Il colore rovente nelle sue tinte, l’apparente mancanza di senso dietro alle giustapposizioni di sfumatura. Il reggiseno sul cappotto, la deformità del tacco, la calza in lana ai piedi con i sandali; tutti abbinamenti in apparenza dettati dal caso, ma che posti in analisi, rivelano una autorevole consapevolezza del senso estetico. Estetica reale, che divulga la deformità e la disarmonia come componente essenziale della verità. Come l’atto di fondazione dell’estetica, che da Baumgarten fu definita:“scienza del Bello, delle arti liberali e gnoseologia inferiore, sorella della Logica”, così la contrapposizione ci serve una moltitudine di esperienze sensoriali discordanti ed attraenti tra loro.
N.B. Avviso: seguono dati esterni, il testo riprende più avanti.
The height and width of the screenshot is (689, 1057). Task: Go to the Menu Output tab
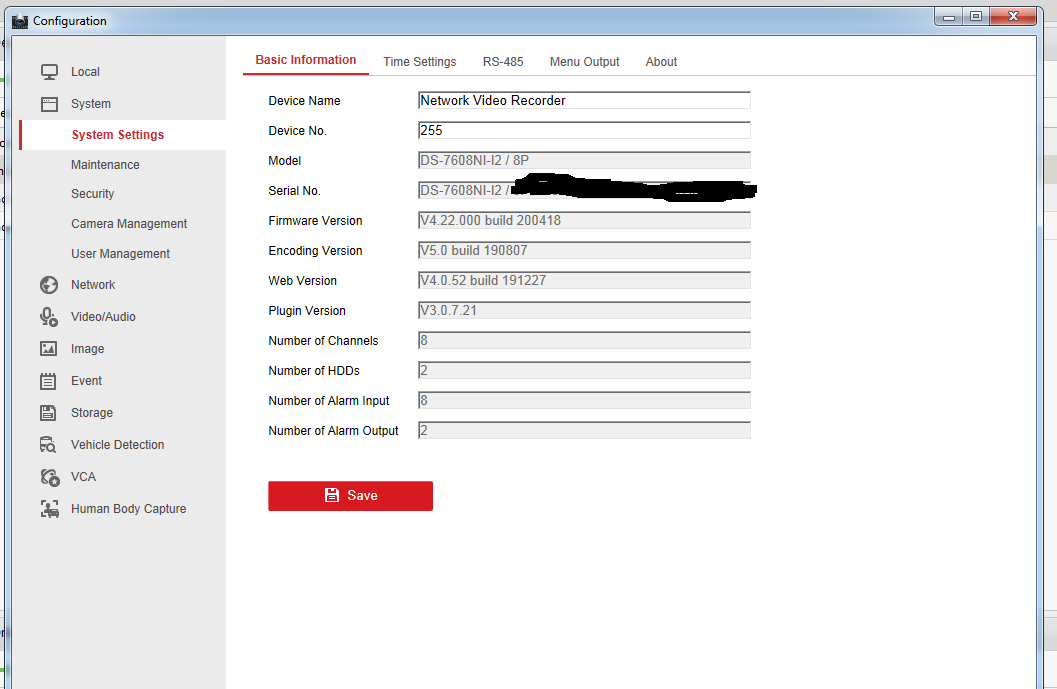tap(584, 62)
Quello che nella vita amiamo, tende sempre a rivelarsi ed a scindersi in due unità differenti, l’una diversa dall’altra, e difficilmente entrambe le unità si pongono in termini positivi e gaudenti ai nostri occhi. Pertanto qual è allora, l’altra faccia dell’amore? Lì dove l’amore, è in questo contesto l’arte della creazione. Non ci è dato saperlo realmente. Possiamo ipotizzare che nell’universo Prada, ed in senso più ampio, nell’universo della moda, il rovescio della medaglia è legato allo sforzo costante che ogni creativo compie, nel sostenere la propria scuola di pensiero. Lo sforzo che Miuccia percorre negli anni della maturazione, è legato proprio a questo: farsi accogliere, accettare e rendere possibile l’idea di cambiamento e di innovazione agli occhi delle altre persone. Questo sforzo, ci confronta con gli altri, genera nuove soggettività, nuovi canoni, estetici e non. E tutto ciò che riceviamo indietro in questa intimazione continua, è la prova indiscutibile che abbiamo vinto, palesemente. E che attraverso la stessa vittoria, Miuccia Prada ha rivoluzionato tutto il concetto di estetica e femminilità.